John Zirkzee, Polygon’s humidity specialist from the Temporary Climate Solutions division was the contact person on site. He was faced with a challenging application; not particularly because of the complexity, but more because of the height of the building. Normally the heaters are placed on the ground floor outside the building, but Dura Vermeer had multiple floors that needed to be dried and limited access at ground level.

In normal situations the heated air is blown into buildings through large flexible pipes. But because of concerns over heat loss coupled with the lack of space, it was decided to place the heating units inside the building.
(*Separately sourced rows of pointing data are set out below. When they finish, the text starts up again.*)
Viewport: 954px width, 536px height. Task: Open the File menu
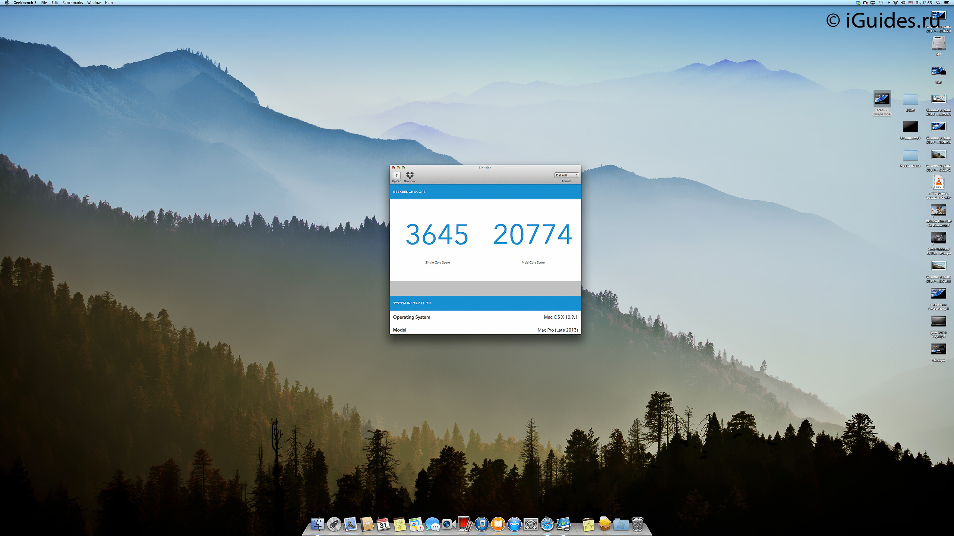(x=44, y=3)
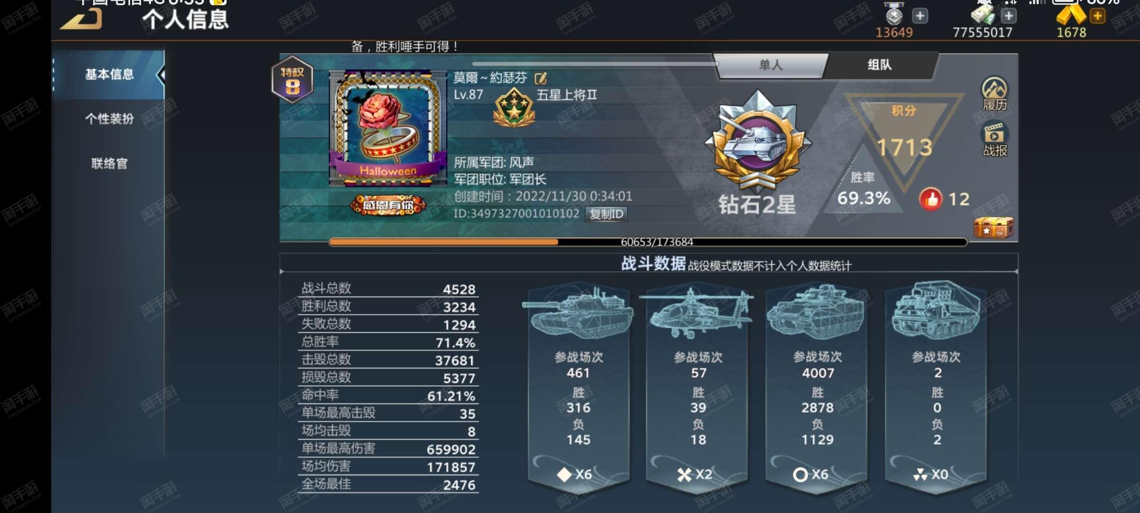Open the 战报 battle report icon
This screenshot has height=513, width=1140.
coord(994,140)
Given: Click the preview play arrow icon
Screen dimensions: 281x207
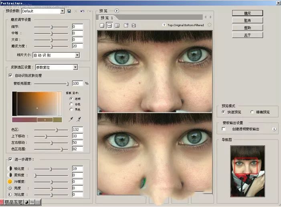Looking at the screenshot, I should coord(117,11).
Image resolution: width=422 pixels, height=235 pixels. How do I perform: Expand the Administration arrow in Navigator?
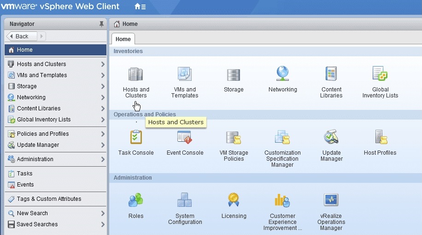(103, 159)
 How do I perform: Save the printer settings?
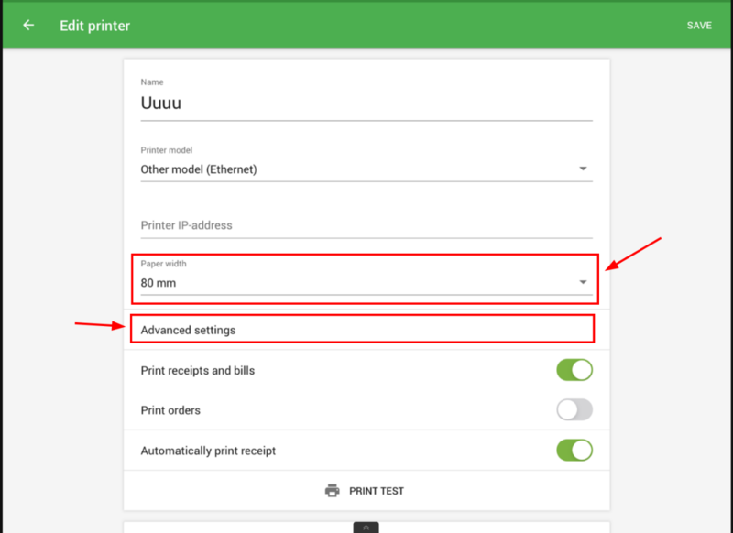pyautogui.click(x=699, y=26)
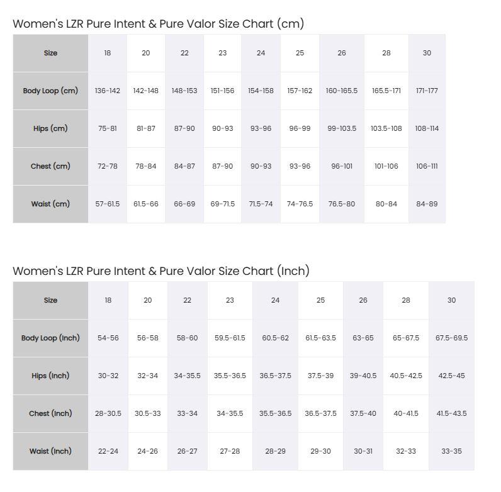Click the 160-165.5 body loop cell

(342, 91)
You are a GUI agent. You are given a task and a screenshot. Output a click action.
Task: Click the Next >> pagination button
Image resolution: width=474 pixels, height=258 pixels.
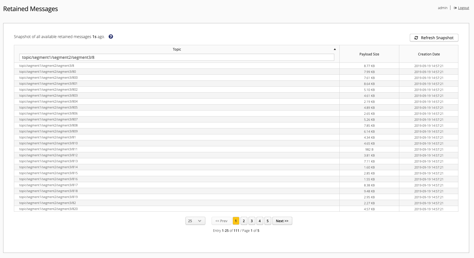(282, 221)
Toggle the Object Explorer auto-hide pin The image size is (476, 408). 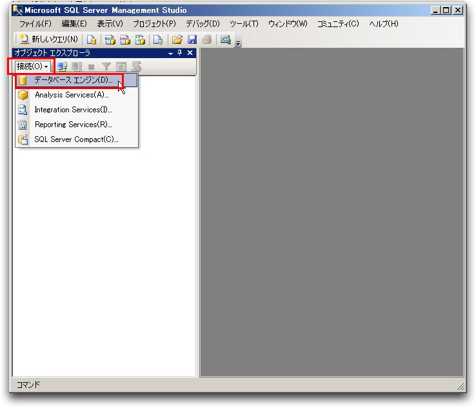coord(181,53)
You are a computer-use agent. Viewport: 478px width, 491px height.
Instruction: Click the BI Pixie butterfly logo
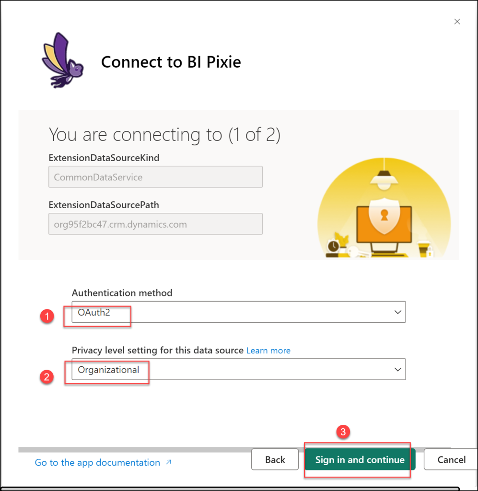point(62,60)
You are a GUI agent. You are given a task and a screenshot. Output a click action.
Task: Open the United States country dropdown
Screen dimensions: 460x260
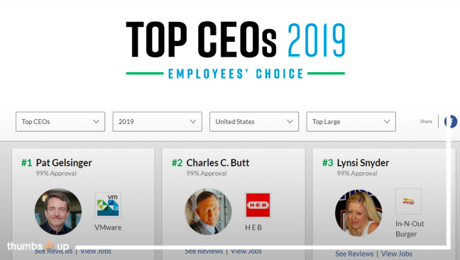[x=254, y=122]
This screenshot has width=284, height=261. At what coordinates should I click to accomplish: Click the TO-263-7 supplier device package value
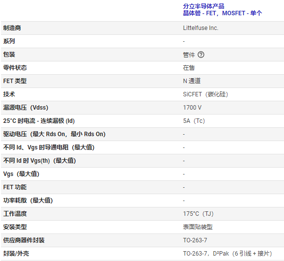coord(195,240)
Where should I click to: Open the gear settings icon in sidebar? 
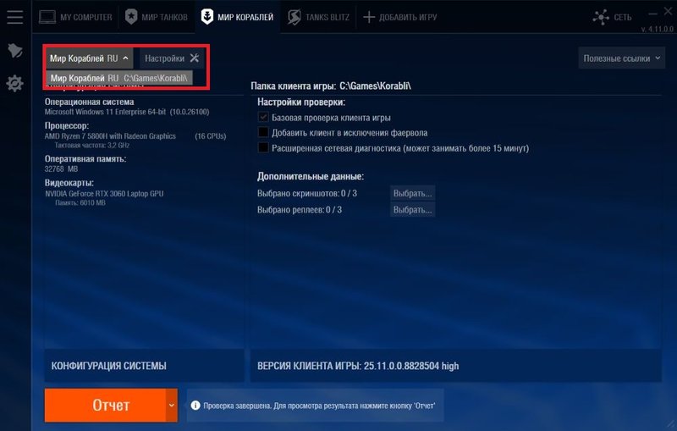tap(14, 83)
The advantage of this approach is that as the space is heated the warm air is reused which speeds up the heating process. Another advantage is that it makes major savings on the cost of fuel. On the ground floor there is an extra large fuel tank containing 11,500 litres of fuel which supplies all five heaters. The fuel is then pumped up to a height of approximately 60 metres.

Blankespoor concludes, “Working with Polygon has been great. The specialists worked really well with us to ensure that there were no pipes on the floors. If there was a problem, they were on site really quickly, so there was no need for us to worry about the drying process, we could just concentrate on our own work. Thanks to the input of Polygon our project is right on track. And that of course is the most important thing.”